CHALLENGE: In the letter passage, what information is missing from the labels of the (b)(4) products?

PASSAGE:
>>
Your (b)(4) products are misbranded within the meaning of section 403(i)(2) of the Act [21 U.S.C. § 343(i)(2)] in that the products are contained in capsules, but the capsule ingredients are not listed on the label, as required by 21 CFR 101.4(g).
 
This letter is not an intended to be an all-inclusive list of violations in connection with your products. It is your responsibility to ensure that your establishment and your products comply with the Act and its implementing regulations. You should take prompt action to correct all violations noted in this letter. 
 
Failure to promptly correct these violations may result in enforcement action without further notice, such as seizure and/or injunction.
<<
RECORDS SUPPLIED:
>>
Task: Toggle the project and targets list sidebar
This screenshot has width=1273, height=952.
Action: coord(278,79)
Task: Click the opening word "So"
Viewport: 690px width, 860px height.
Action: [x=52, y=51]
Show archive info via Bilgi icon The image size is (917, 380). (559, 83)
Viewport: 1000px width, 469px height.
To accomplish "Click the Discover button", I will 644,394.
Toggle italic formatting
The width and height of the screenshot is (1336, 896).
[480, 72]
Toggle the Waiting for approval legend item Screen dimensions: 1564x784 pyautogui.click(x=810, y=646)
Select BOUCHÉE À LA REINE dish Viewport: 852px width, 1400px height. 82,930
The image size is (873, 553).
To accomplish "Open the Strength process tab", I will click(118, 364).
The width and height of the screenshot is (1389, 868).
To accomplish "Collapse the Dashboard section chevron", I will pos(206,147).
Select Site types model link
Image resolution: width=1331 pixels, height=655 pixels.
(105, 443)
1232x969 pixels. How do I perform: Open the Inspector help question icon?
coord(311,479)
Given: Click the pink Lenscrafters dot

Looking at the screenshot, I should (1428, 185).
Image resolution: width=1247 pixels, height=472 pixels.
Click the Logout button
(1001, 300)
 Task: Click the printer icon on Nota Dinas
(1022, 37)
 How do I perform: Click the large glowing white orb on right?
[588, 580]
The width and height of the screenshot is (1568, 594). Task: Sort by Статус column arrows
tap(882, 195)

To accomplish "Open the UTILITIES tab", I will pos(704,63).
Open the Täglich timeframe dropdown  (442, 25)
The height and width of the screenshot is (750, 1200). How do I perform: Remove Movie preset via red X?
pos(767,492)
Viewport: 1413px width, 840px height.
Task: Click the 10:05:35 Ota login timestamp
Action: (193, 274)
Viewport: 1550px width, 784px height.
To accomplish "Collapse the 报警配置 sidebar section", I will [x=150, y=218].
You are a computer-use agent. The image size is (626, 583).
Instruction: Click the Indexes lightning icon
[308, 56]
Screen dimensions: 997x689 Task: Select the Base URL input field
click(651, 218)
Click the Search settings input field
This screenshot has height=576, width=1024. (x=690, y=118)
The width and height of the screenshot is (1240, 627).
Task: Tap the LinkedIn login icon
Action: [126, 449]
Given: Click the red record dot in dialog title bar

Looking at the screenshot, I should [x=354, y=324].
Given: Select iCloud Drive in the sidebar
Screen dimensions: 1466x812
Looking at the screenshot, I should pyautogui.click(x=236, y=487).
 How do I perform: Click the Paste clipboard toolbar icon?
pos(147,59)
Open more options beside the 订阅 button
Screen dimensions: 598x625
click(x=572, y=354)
<<
TASK SOLUTION: The capsule ingredients are not listed on the label.